Performance wise it's clearly better, no argument there of course even at lower MHz.

However looking at it from a perf/w perspective, "destroys" is exactly the right word.

I'm not clear on what you mean by "perf/w perspective," and I won't contest that Haswell beats SB. But by how much? It looks like it's routine to get SB close to 5 GHz, Haswell, maybe 4.5 if you are lucky. So the huge performance delta is just not there, not even sure what it is, single digit percentages, maybe? That's not destruction, it's a small increment.

P.S. I'm not complaining! Just call it what it is.
 
Last edited:

CakeMonster

Golden Member
Nov 22, 2012
1,428
535
136
It looks like it's routine to get SB close to 5 GHz, Haswell, maybe 4.5 if you are lucky.

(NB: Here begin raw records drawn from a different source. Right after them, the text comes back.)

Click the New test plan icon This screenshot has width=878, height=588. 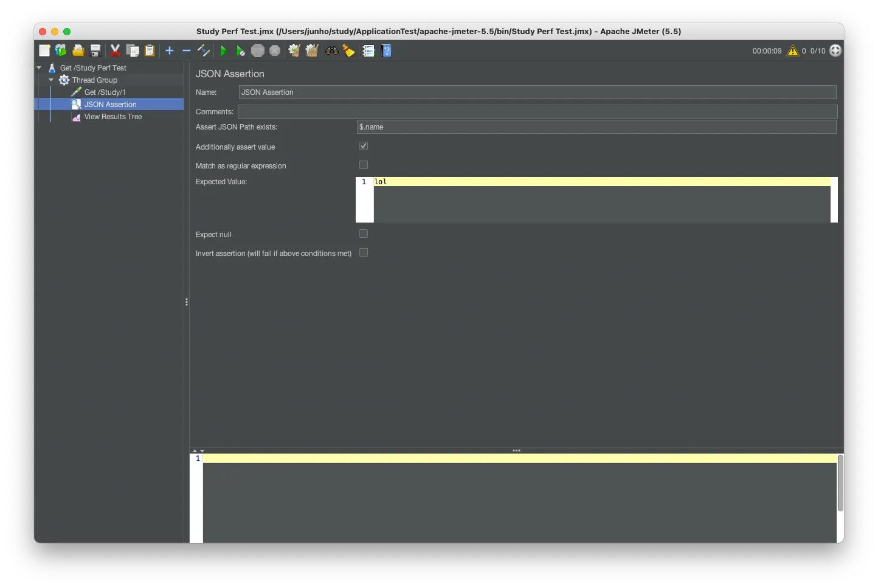click(44, 51)
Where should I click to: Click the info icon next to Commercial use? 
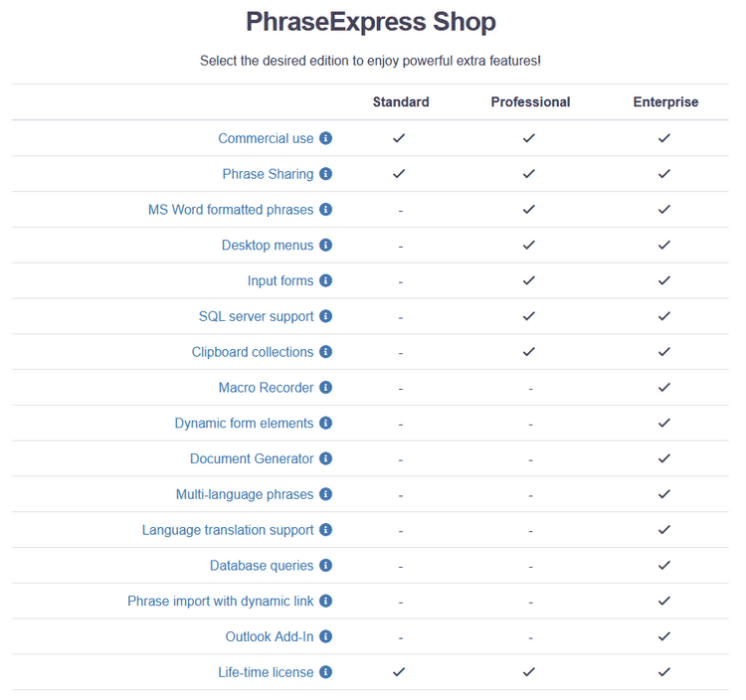tap(326, 138)
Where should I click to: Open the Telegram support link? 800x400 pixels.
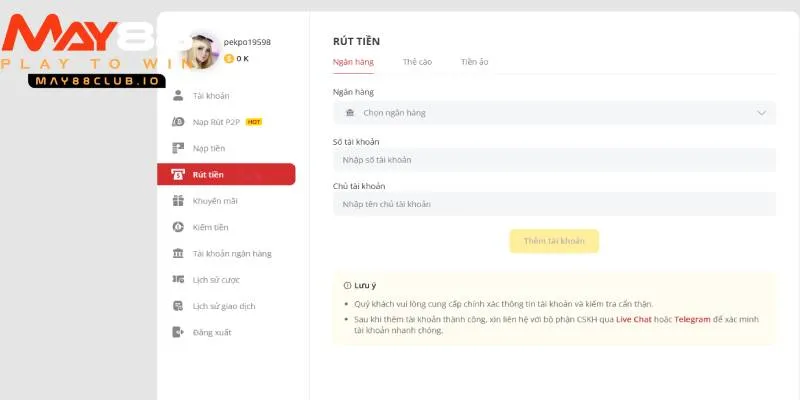[692, 319]
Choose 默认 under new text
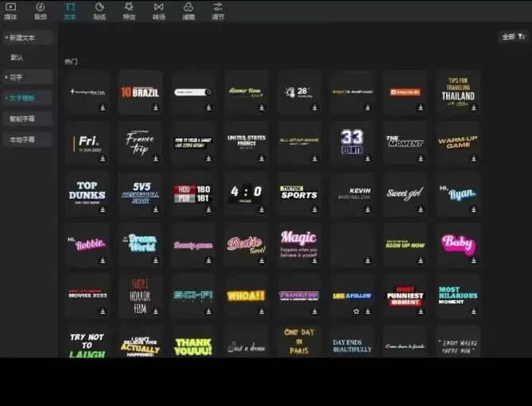The image size is (532, 406). tap(17, 57)
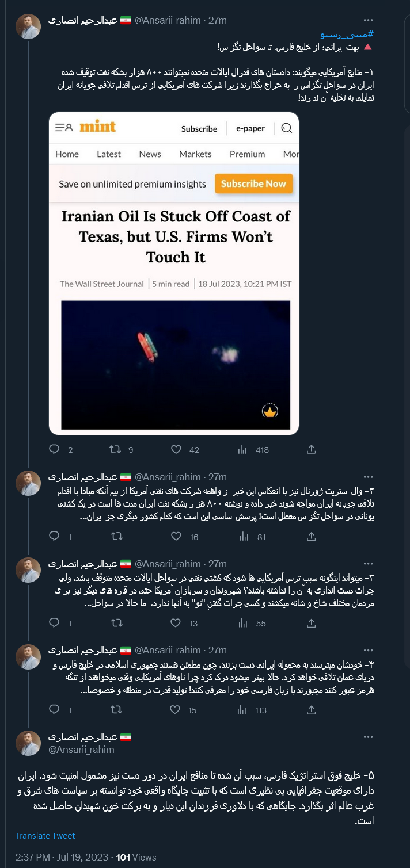Click the Subscribe Now button
The width and height of the screenshot is (410, 868).
[x=253, y=184]
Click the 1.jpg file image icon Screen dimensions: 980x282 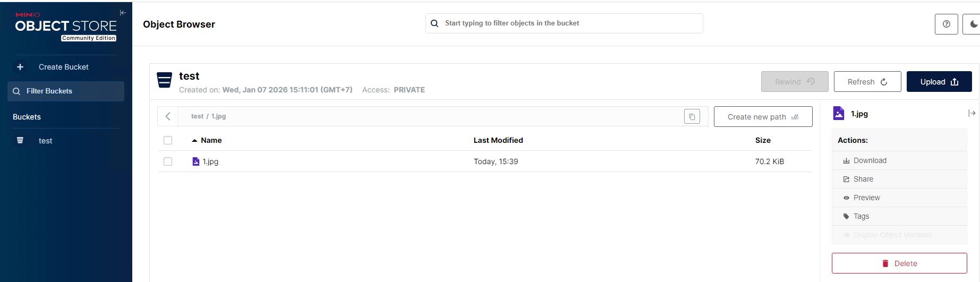(x=196, y=161)
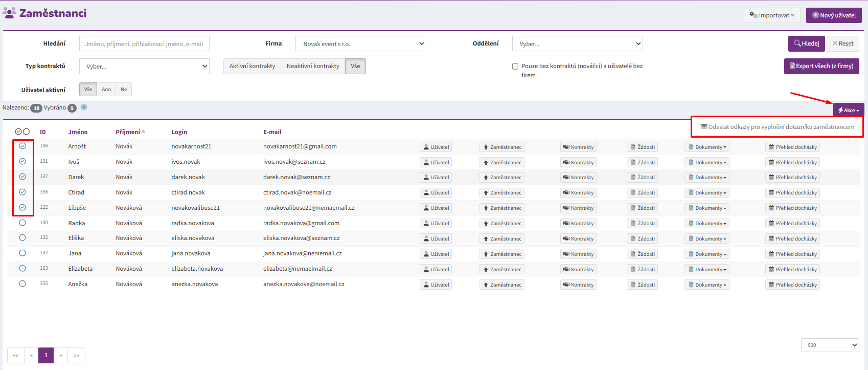Open Žádosti for Ctirad Novák
The height and width of the screenshot is (370, 868).
pos(642,193)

This misconception is even more common that I originally thought once the HW threads started popping up. I won't comment on expected OC on HW since it might be early to establish, but its anything but "routine" to get SB anywhere close to 5GHz.
 

crashtech

Lifer
Jan 4, 2013
10,554
2,138
146
This misconception is even more common that I originally thought once the HW threads started popping up. I won't comment on expected OC on HW since it might be early to establish, but its anything but "routine" to get SB anywhere close to 5GHz.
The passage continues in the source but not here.